Chiude gli occhi. Se di follia si tratta spera che sia interamente sua, che nessuna mente sia penetrata nei suoi pensieri per condurlo a quella decisione.
– Mi avete chiamato. – È difficile dire se Maldanea sia infastidita o assolutamente indifferente alla sua richiesta. Il Conte-Mago esita cercando di ritrovare lucidità ed equilibrio.
– Se vi trovate qui… – Inizia a dire senza terminare la frase, disgustato lui per primo dai propri modi.
– Perché desideravate vedermi?
– Maldanea, certo tu sai…– La fissa con pena. Vorrebbe che lei la sentisse ed abbandonasse quei modi tanto freddi e distanti, ma non può perdonarsi di elemosinare così il suo sorriso, la sua comprensione e si fa ironico, sostenuto.
– Sapete quali e quanti sono i problemi che angustiano la mia corona. – Riprende. – Questo mi spinge a prendere iniziative che possono essere fatali anche per me stesso.
Maldanea tiene il suo sguardo fisso davanti a sé come una sentinella o un martire. Annuisce. – Intendete raggiungere Nivel'Iun e marciare di persona alla conquista di Dharlemhiun?
– Dovrò raggiungere un giorno i miei soldati. – Si preoccupa di rassicurarla, quasi temendo che lei possa mal giudicarlo. Sorride: aver vissuto tanti anni non l'ha immunizzato dal più assurdo dei sentimenti. – Ma non si tratta di questo. Temo ciò che il futuro ci nasconde. Il Mutamento assedia le nostre isole.

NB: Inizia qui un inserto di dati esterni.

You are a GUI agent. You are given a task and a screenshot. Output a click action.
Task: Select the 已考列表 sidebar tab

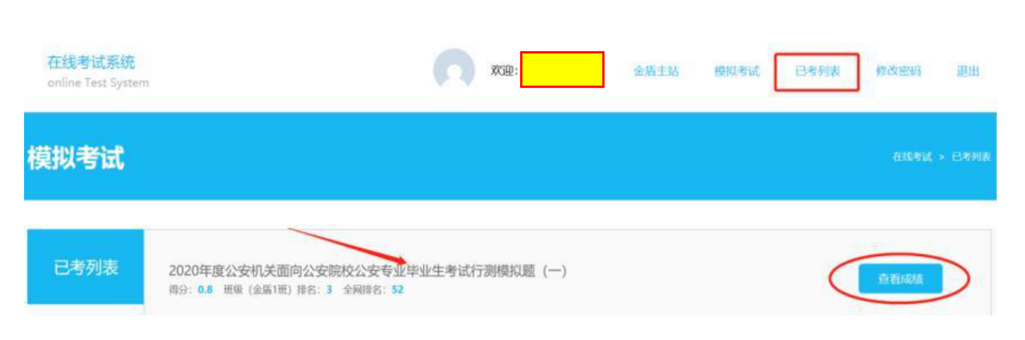point(86,267)
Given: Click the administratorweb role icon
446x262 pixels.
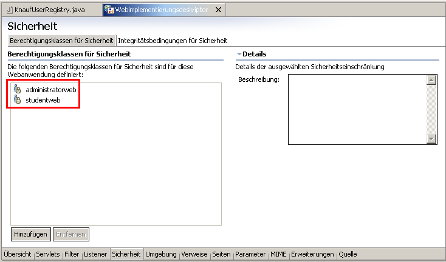Looking at the screenshot, I should [x=17, y=90].
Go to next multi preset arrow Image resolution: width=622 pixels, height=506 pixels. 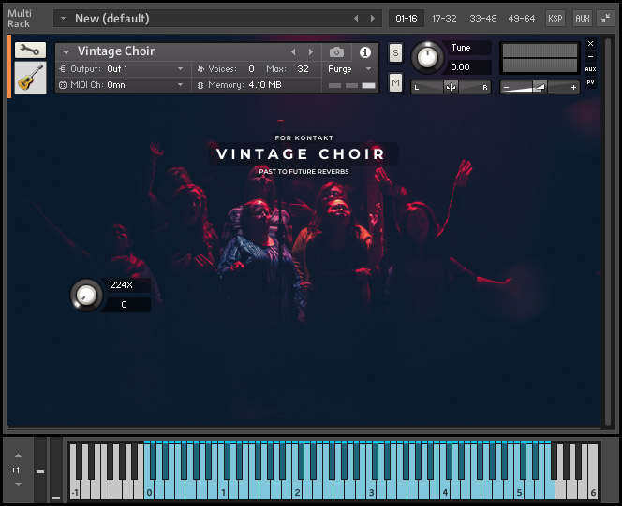(374, 18)
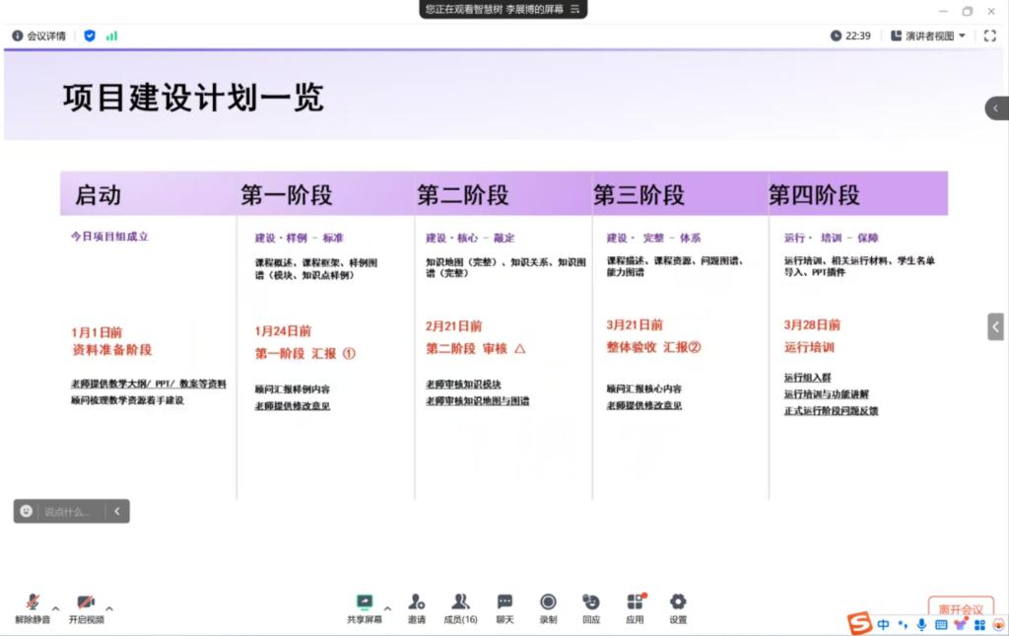
Task: Start recording with the 录制 icon
Action: 548,602
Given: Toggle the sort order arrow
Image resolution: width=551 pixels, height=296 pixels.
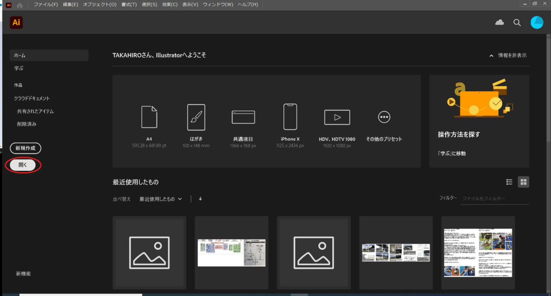Looking at the screenshot, I should click(200, 199).
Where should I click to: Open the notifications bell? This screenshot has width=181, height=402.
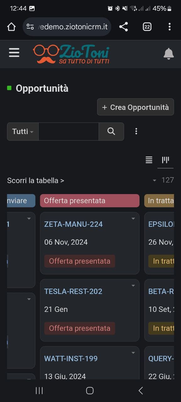pyautogui.click(x=169, y=54)
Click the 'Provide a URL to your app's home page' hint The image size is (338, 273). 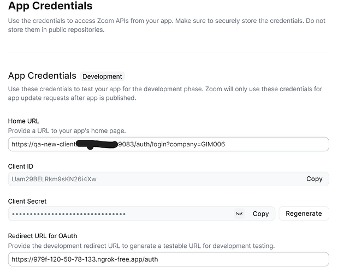(67, 131)
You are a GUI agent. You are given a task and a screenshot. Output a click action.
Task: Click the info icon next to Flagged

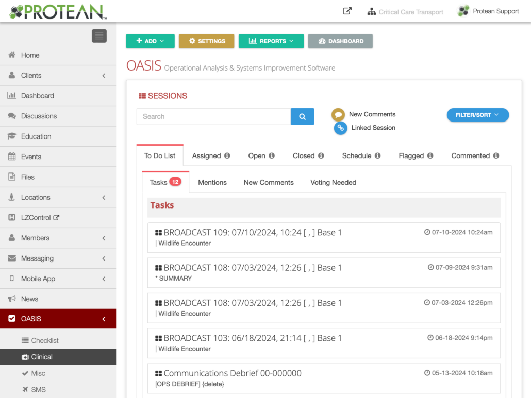[x=430, y=156]
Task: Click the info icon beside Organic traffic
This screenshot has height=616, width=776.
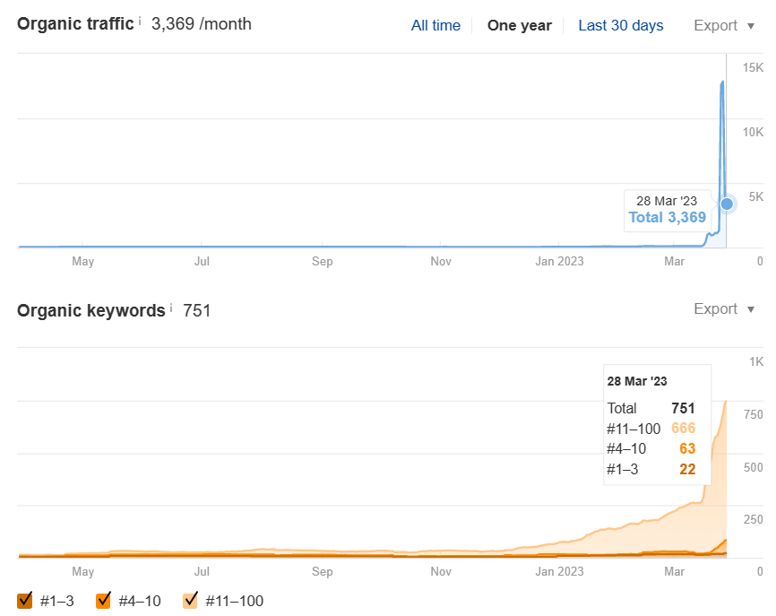Action: [x=140, y=21]
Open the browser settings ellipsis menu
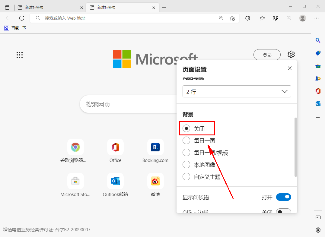The width and height of the screenshot is (325, 237). click(x=316, y=18)
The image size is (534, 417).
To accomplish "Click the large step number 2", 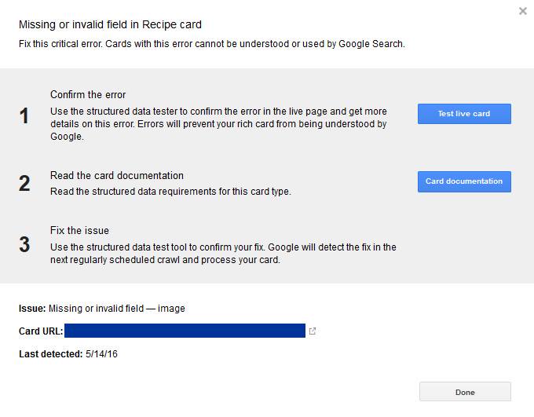I will pos(24,184).
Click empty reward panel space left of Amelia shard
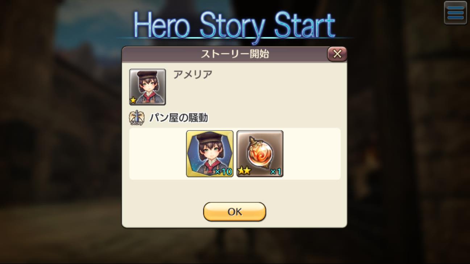470x264 pixels. point(158,154)
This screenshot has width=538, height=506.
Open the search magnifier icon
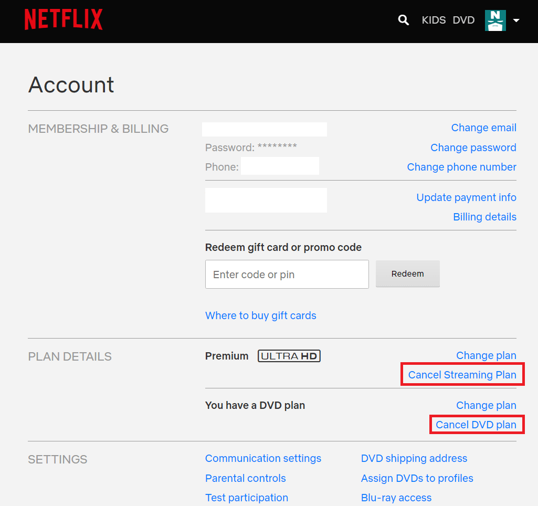point(403,20)
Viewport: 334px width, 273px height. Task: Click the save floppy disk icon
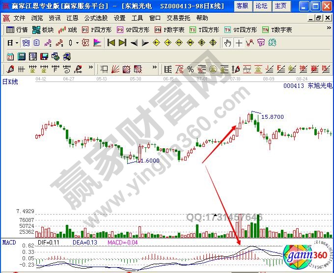pos(44,56)
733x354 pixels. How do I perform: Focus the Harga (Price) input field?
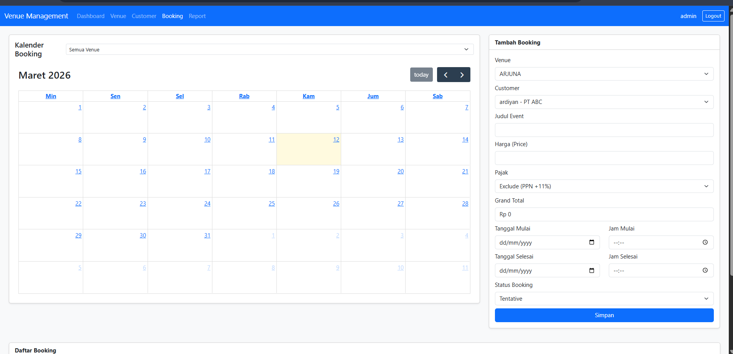(x=604, y=158)
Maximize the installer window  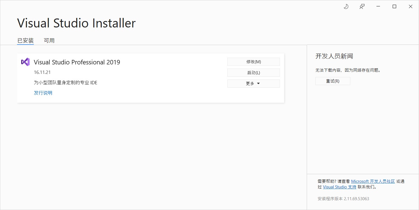tap(394, 7)
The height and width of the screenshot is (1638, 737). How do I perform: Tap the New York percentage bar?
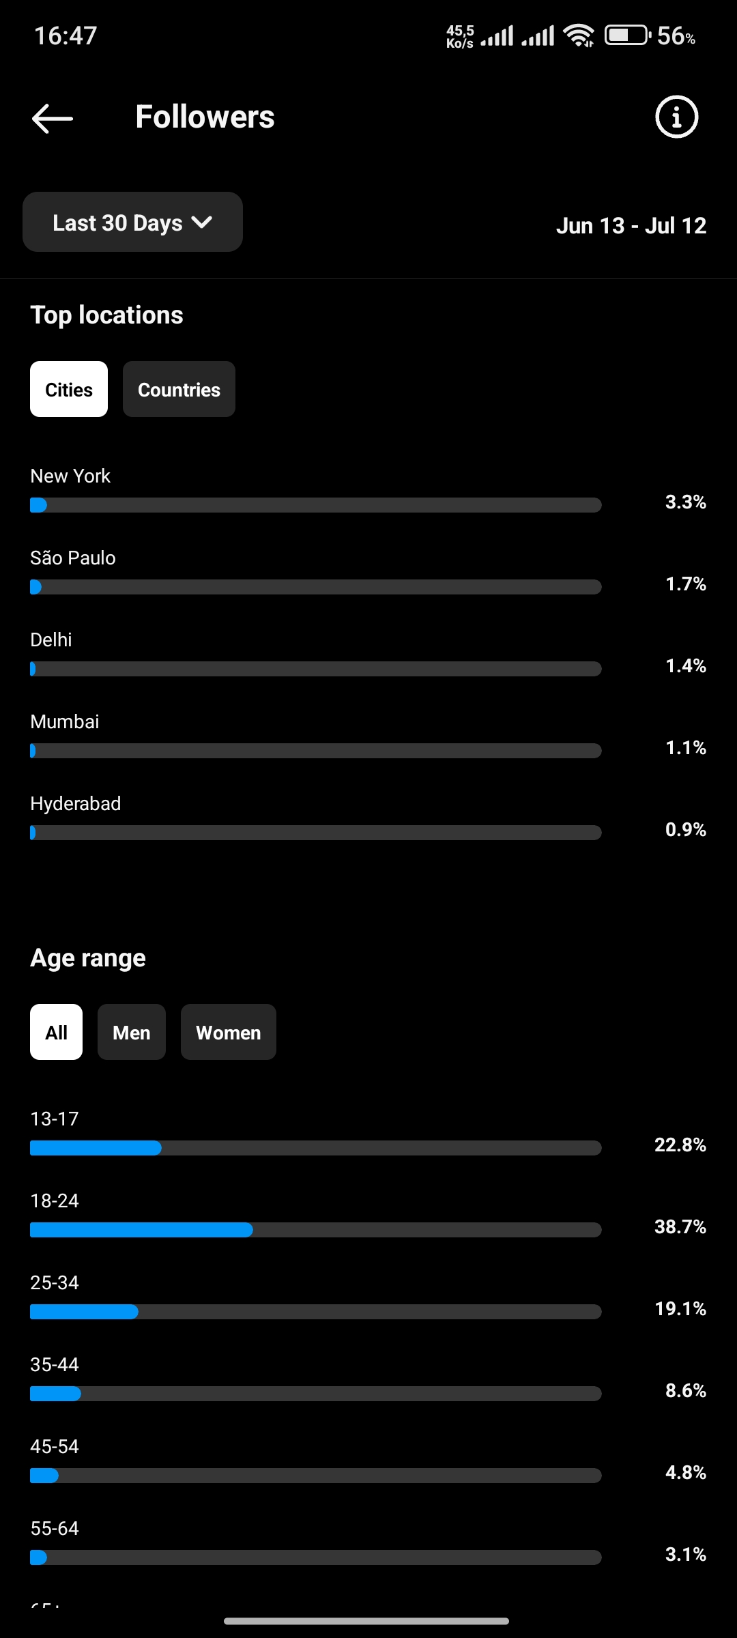click(x=316, y=505)
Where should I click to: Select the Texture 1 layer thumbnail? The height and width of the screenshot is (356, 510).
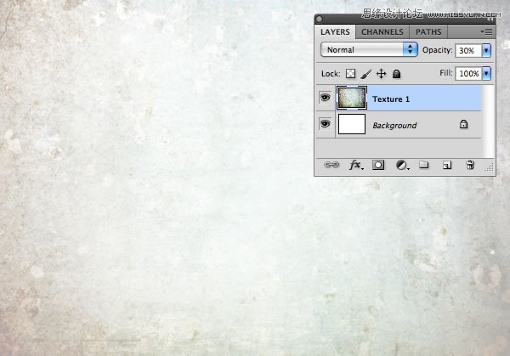[x=352, y=99]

Un'ombra di emozione attraversa finalmente il volto della Id'Iun. – Ogni giorno temo di scorgere il suo riflesso di cristallo congelare le onde più lontane.
– Anch'io soffrirò quando sarà il momento di abbandonare questa Residenza e queste terre.
Le parole non pronunciate rimangono in equilibrio tra loro, come un etereo arco colorato. Ma i loro sguardi orgogliosi non si incontrano. Un momento prezioso scompare senza essere afferrato, come è accaduto tante volte.
Teardraet sente farsi il vuoto nella sua mente. Ha resistito tante volte alla tentazione di toccarla, di averla, di sentirla respirare accanto a lui ed ora probabilmente è troppo tardi. Lei è giovane e sincera, l'avrebbe trasformato profondamente, avrebbe reso futili tante cose, ne avrebbe arricchite altre che giudica così poco importanti. Ma perché ora brucia così la sofferenza per ciò che non è stato, per i giorni e le notti che hanno soltanto reso più formidabili le rispettive solitudini?
– Dovrò vestire l'Invisibile. – Spiega. – Dovrò vedere il Mondo-Tra-Molti-Istanti per sconfiggere l'Unico. È la sola strada che mi rimane.
– Verrò con voi.
– Lie Maldanea non potete parlare seriamente.
Lei ride senza allegria. – Non ho nulla di meglio da fare.
– Ben pochi hanno tentato di seguire la strada dell'Invisibile. Il prezzo può essere la pazzia ed una morte orribile. – Maldanea non lo ascolta neppure, fissa l'uno dopo l'altro i settori di vetro colorato che formano la Sala Arcobaleno, quasi volesse sceglierne uno. Un'assurda gioia gli impedisce di continuare a parlare: la propria libertà, difesa per tutti quei mesi, è una ben misera ricchezza.